## ACTIVITY:
Copy each line of the entries that contains the word "every".

RECORDS SUPPLIED START

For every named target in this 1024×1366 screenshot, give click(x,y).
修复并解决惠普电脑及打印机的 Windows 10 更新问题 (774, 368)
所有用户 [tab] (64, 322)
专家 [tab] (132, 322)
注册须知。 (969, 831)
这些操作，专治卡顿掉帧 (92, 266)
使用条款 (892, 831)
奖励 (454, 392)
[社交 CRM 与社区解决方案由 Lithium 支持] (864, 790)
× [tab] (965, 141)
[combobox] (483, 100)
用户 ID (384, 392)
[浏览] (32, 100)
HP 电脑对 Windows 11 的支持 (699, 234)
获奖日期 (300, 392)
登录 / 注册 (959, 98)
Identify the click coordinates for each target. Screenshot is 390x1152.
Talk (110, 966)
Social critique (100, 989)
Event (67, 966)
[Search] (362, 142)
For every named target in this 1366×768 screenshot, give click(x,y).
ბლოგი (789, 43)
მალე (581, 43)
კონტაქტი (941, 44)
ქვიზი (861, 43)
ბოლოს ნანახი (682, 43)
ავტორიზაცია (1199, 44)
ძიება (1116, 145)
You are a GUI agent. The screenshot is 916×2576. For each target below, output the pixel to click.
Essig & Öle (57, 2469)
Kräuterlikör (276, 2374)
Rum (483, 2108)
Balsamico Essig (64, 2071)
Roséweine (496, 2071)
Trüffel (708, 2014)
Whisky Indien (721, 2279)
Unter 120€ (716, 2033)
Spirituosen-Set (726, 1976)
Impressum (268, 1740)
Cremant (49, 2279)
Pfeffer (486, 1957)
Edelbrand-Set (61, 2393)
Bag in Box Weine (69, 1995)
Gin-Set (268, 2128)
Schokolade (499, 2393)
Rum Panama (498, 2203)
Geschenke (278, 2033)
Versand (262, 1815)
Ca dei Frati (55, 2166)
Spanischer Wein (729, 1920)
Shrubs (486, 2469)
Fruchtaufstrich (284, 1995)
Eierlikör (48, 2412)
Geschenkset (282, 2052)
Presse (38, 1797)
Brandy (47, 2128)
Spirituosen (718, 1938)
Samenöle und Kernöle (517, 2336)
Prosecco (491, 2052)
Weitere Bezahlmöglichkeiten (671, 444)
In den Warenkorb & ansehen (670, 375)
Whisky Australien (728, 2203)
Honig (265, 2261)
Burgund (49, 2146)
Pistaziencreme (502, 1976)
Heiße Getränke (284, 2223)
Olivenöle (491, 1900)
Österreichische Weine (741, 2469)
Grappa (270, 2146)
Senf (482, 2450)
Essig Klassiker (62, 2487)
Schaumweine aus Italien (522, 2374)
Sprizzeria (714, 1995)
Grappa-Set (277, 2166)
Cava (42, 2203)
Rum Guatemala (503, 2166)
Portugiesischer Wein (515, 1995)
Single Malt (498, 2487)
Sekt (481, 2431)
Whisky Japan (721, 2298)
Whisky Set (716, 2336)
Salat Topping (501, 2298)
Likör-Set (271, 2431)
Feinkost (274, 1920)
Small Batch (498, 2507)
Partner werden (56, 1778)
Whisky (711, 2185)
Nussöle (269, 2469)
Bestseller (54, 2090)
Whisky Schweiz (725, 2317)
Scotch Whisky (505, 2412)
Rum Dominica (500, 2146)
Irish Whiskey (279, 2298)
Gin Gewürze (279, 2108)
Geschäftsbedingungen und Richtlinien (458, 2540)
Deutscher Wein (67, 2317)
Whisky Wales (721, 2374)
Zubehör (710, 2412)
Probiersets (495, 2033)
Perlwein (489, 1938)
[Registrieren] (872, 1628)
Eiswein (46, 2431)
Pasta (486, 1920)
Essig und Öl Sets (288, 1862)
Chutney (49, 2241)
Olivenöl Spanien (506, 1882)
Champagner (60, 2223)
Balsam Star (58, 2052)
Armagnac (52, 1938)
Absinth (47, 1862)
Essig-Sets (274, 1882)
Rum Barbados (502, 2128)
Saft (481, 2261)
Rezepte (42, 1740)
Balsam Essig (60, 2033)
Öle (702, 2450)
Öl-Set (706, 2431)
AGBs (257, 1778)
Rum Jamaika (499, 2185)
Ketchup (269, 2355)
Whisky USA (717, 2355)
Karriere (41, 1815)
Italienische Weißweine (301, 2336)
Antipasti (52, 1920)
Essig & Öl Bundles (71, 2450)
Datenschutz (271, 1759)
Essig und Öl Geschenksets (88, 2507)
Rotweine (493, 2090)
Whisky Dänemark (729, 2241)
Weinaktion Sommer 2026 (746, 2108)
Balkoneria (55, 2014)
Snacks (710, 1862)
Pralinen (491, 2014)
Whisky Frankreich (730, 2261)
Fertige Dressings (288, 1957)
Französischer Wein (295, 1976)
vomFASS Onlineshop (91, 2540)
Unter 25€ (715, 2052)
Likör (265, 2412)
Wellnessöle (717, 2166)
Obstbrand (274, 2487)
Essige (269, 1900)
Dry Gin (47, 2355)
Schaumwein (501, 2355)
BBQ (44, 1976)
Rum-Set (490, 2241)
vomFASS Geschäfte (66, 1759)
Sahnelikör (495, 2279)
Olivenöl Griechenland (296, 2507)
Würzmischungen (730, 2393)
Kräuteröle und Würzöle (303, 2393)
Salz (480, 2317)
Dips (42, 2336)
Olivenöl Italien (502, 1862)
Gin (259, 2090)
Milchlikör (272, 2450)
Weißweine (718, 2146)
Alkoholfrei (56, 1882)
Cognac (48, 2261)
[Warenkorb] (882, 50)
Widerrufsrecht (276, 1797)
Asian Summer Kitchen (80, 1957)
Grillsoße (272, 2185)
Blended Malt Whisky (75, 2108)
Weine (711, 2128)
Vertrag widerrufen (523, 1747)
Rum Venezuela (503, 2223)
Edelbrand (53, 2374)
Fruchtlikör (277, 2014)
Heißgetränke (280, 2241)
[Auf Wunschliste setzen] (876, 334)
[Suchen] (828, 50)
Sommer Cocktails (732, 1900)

RECORDS SUPPLIED END

## TASK RESULT:
For every named target in this 1024×1366 screenshot, give click(x,y).
For every named target in this 1366×768 screenshot, give click(x,y).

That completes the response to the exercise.